Recently I set up my first planted tank with ADA aquasoil, and on the recommendation of the ADA website, I used a thin layer of the "powder type" aquasoil to top off the initial layer of regular aquasoil. 

After some replanting/rescaping I've noticed that most of the powder type, consisting of finer particles, has settled down below the regular type substrate. 

Is there even a reason to use one over the other? I mean, would it be ok to use just all powder type, or all regular type? 

It seems like it would be more pleasing to the eye to use just the finer substrate instead of a mix... is anybody doing it this way?

Thanks,
nick


----------



## prBrianpr (Nov 18, 2007)

I dont use aquasoil, but i think that power only not is a bad Idea, I have dwarf sagitaria in fine sand growing very well.


----------



## Quetzalcoatl (Feb 13, 2009)

If budget wasn't an issue for you, then you can use all powder type. However, powder type is more easily squishable then normal type, so the lifetime of your substrate will be shorter. 

Using powder type over regular type is purely cosmetic. If you are planting HC or glosso in the foreground, maybe powder type will hold these plants better, but it won't make a huge difference. If you do not mind the look of regular type, all regular is perfectly fine too. 

More importantly, you should not be unplanting when you are using aquasoil. When you do, you are squishing more and more of the soil. You will cloud the water and release a lot of fertilizer causing a lot of headache.


----------



## ncy (May 18, 2008)

Yes, I have experienced this headache! Trying to move anything around creates quite a lot of dustclouds!
But what to do when you just can't quite get it the way you want it? 

Oh well, I'm still pretty much a beginner at all of this stuff... I suppose nothing good ever comes easy!
I think I can live with the headache as long as I get to watch my scape take the shape I want it to... but like I said, I'm pretty new to this so it might take me a few tries to get it right.
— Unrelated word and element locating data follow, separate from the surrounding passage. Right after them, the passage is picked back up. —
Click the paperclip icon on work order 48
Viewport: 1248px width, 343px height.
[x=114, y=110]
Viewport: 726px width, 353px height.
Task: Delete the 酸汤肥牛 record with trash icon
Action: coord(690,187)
Cloudy water be damned!

Unfortunately, I am not one for whom budget is not an issue. But an all powder-type substrate might be doable on a 10 gallon (which is what I've got going now)... BTW what would you say is the average lifespan of aquasoil?


----------



## Quetzalcoatl (Feb 13, 2009)

If you do not unplant, 1-2 years depending on how often you change water (more often = shorter lifetime) and how tall your tank is (taller = shorter lifetime)
That is how long the soil will stay in its ball form. 

If we are talking about how long nutrients last, my experience says around 6 months.


----------